In our service plan hospital and scheduled care waiting list targets, targets continue to be challenged. We are seeing people well ahead of target and more people are being seen and treated. We are, however, experiencing pressure as more new people are being added to the lists than was anticipated and so affecting overall volume. I am advised this experience is not unique to Ireland in 2023. Dedicated additional resources across our hospital and community services have been provided and will continue throughout 2023.

On the issue of the home care service, matters are subject to very complex tendering processes and other expert reports, including a workforce advisory group.
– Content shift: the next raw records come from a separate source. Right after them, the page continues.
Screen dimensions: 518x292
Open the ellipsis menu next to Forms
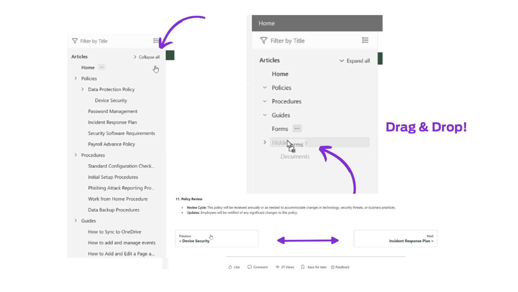pos(297,128)
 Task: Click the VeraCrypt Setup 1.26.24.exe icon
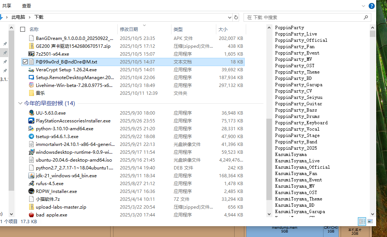32,69
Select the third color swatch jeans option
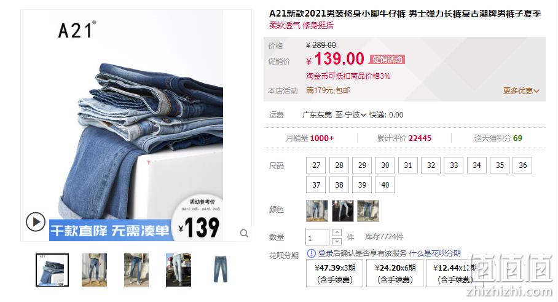 [368, 211]
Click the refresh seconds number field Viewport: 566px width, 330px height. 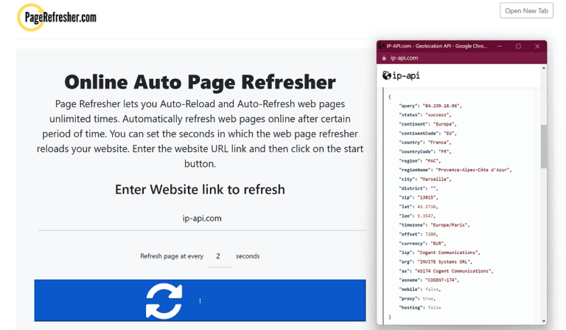pyautogui.click(x=218, y=256)
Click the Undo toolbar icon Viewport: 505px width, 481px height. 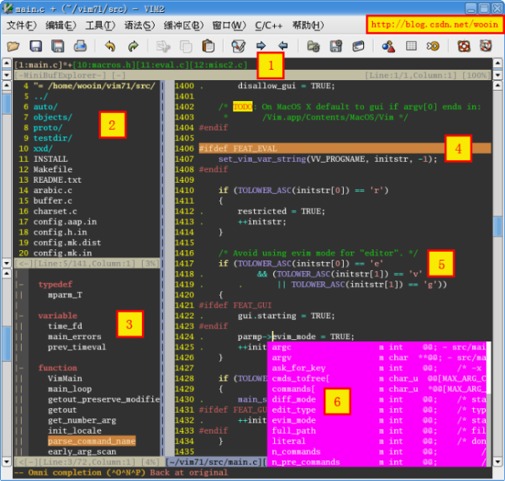coord(110,46)
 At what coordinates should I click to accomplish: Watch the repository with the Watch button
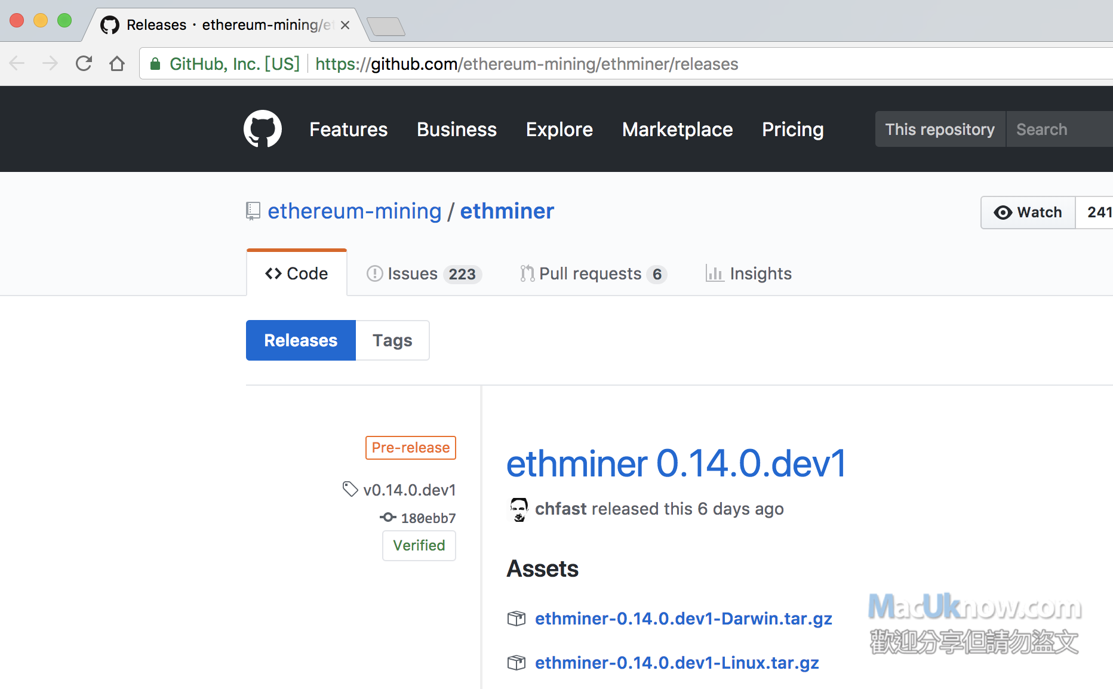point(1028,213)
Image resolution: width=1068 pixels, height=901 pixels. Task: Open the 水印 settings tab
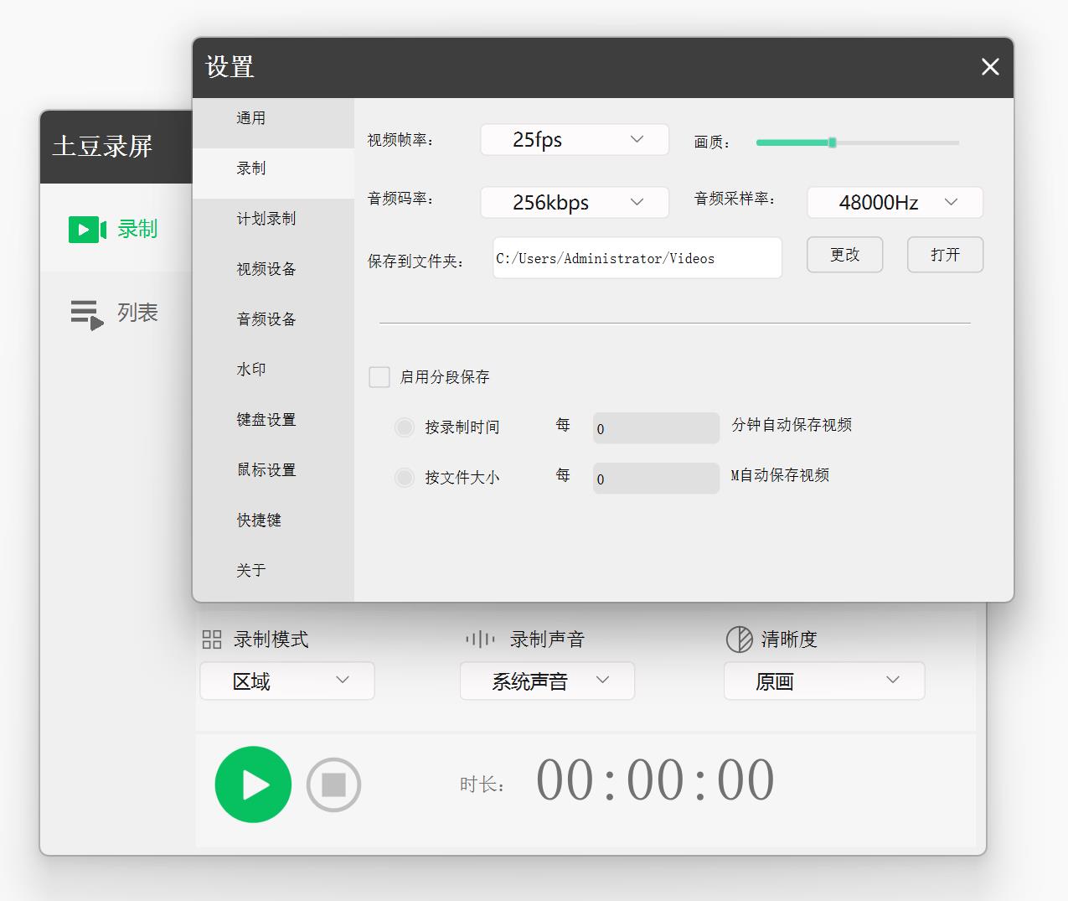(251, 370)
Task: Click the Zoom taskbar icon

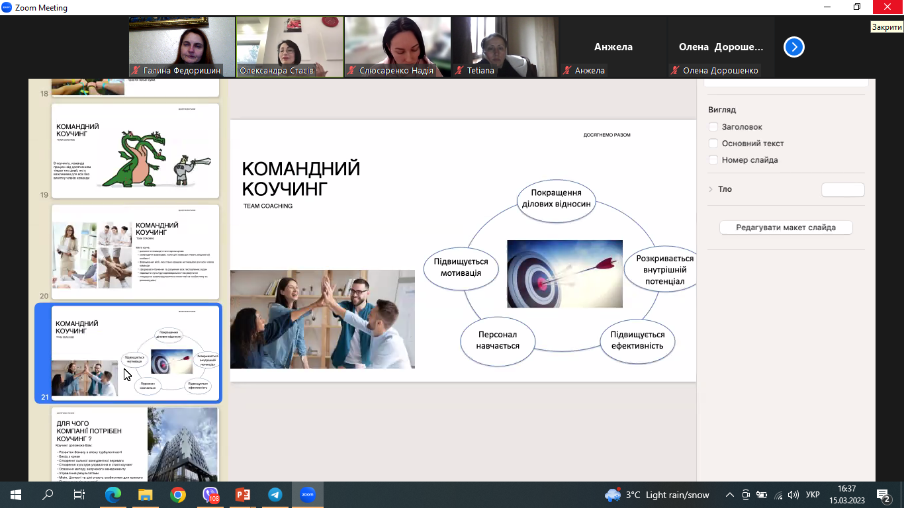Action: [308, 495]
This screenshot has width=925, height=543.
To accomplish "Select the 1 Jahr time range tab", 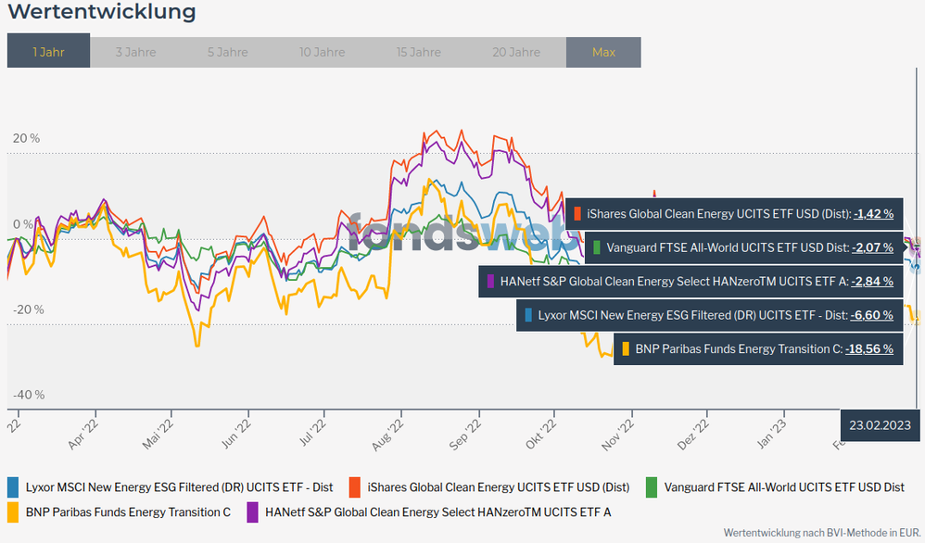I will (48, 52).
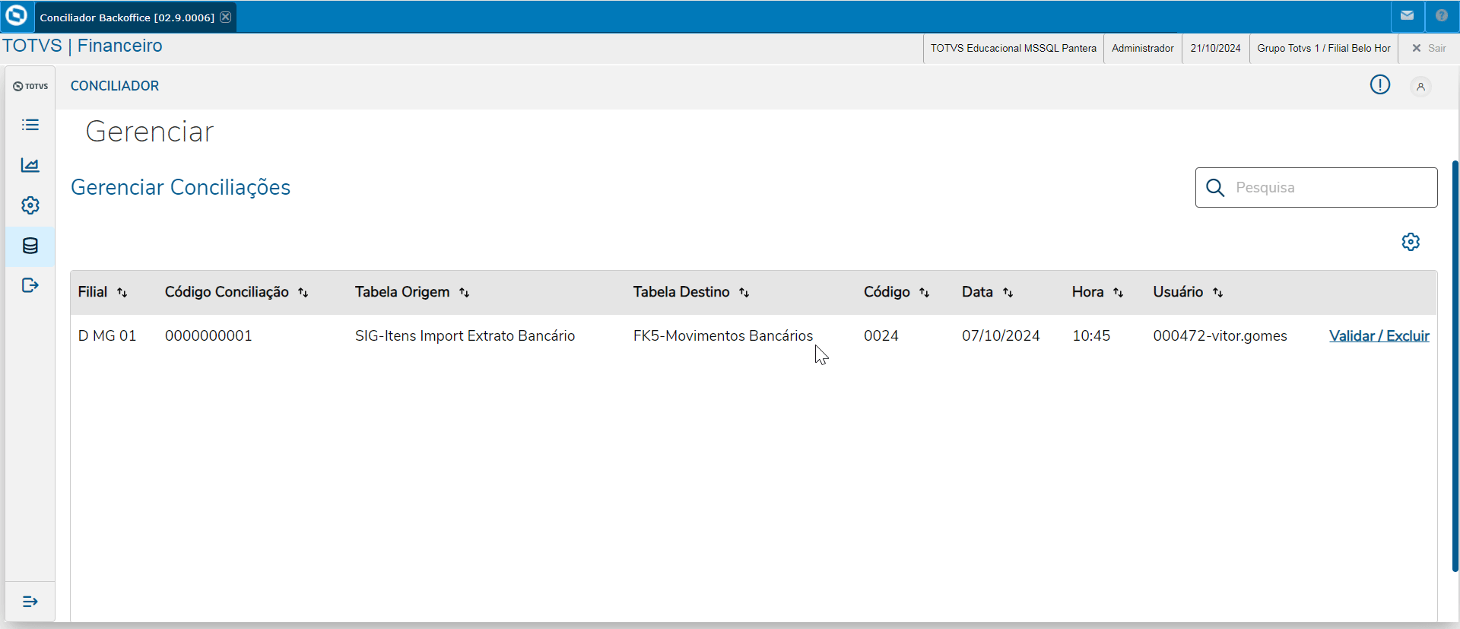Sort table by Data column
Screen dimensions: 1460x629
[x=1008, y=293]
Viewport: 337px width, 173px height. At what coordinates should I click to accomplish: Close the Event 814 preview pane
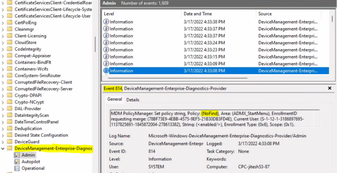click(x=330, y=88)
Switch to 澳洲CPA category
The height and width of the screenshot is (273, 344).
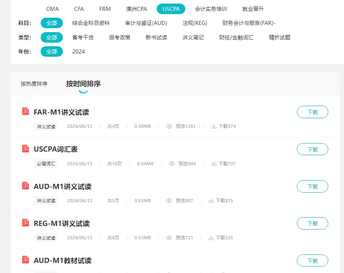click(x=137, y=9)
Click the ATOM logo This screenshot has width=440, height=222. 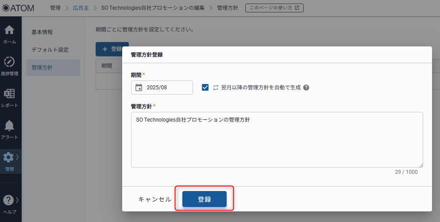point(18,8)
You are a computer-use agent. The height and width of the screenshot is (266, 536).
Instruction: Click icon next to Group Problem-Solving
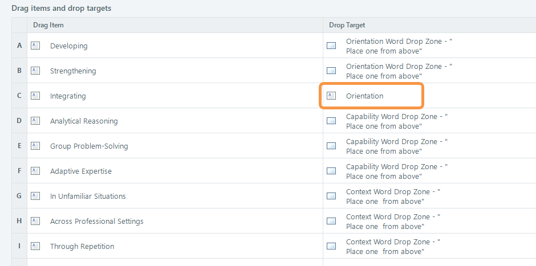point(35,146)
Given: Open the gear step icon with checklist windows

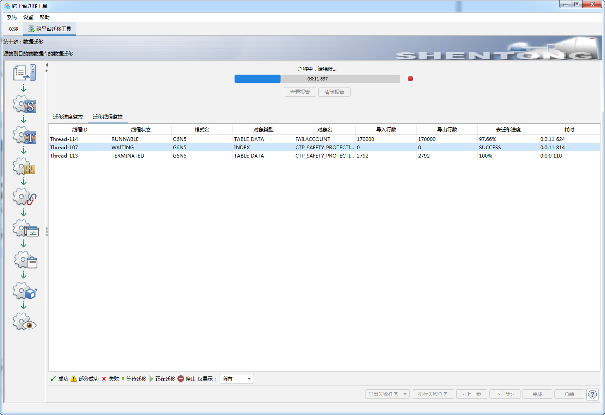Looking at the screenshot, I should coord(25,228).
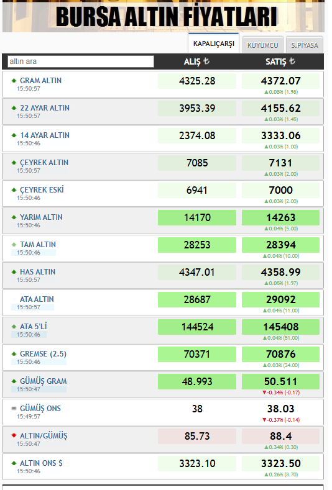
Task: Click green arrow icon beside ÇEYREK ALTIN
Action: tap(14, 163)
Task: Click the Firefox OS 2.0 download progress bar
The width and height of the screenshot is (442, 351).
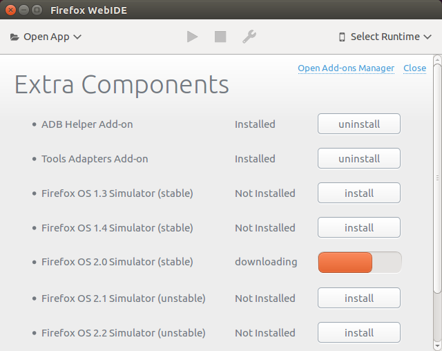Action: (x=360, y=263)
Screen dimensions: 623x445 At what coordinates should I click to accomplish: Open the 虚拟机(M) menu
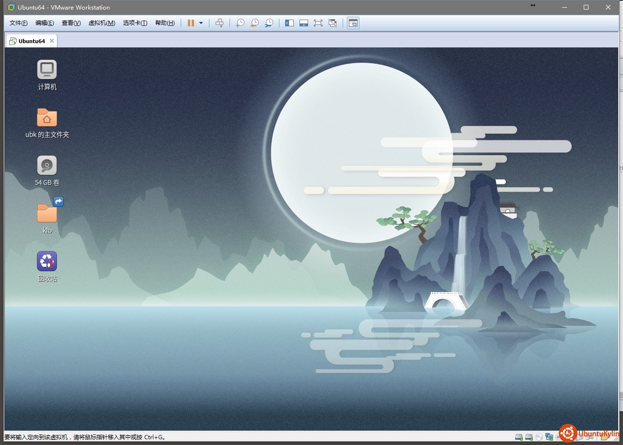102,23
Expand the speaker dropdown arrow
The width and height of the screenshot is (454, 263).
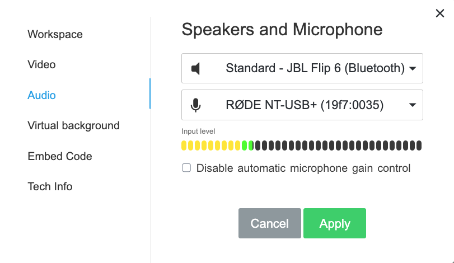pyautogui.click(x=413, y=69)
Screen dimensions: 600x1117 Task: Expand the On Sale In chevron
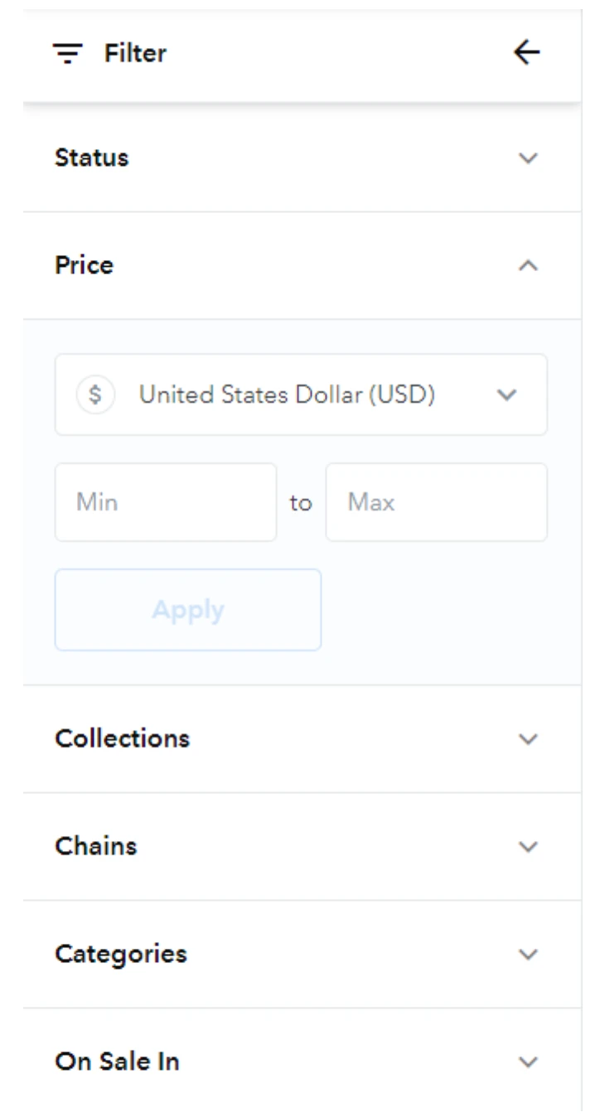(528, 1061)
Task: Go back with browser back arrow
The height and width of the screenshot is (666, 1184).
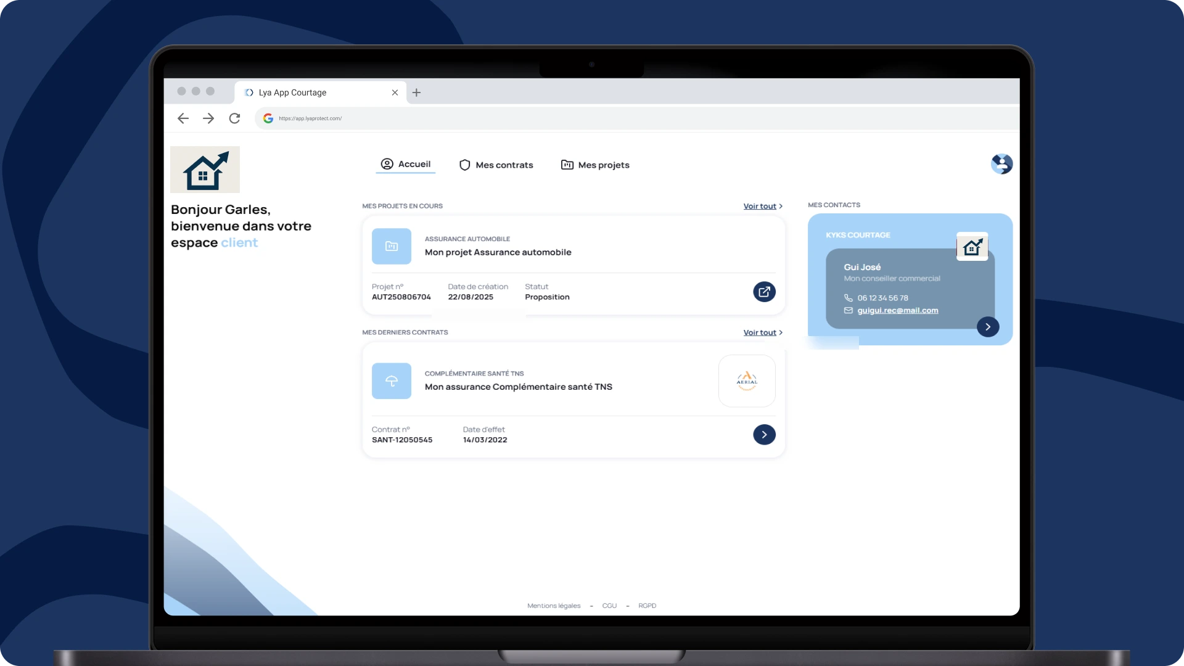Action: pos(183,118)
At the end of March the hours targeted to be provided by the HSE were 5.84 million and the actual activity was 5.2 million. The number of people targeted to be provided with the service at the end of March was 55,000 and the actual number was 56,980.

The current matters that have been aired in the media this week are the subject of ongoing negotiation with the providers and engagement with the HSE and the Department. There are significant commercial sensitivity matters within that. Currently, 6,400 people are approved for funding for the provision of home care and they are waiting for the home care. This was the concern expressed by the Cathaoirleach. It is to our regret. There were only seven people to the end of March actually awaiting the approval of funding. It is about the provision of the home care itself. I have discussed the matter with my Department colleagues practically every day over the past couple of days, and late last evening with the Minister. While I do not want in any way to influence the discussions that are ongoing, or the potential outcome of any processes that remain, I do hope the matter will come to a resolution at a very early stage.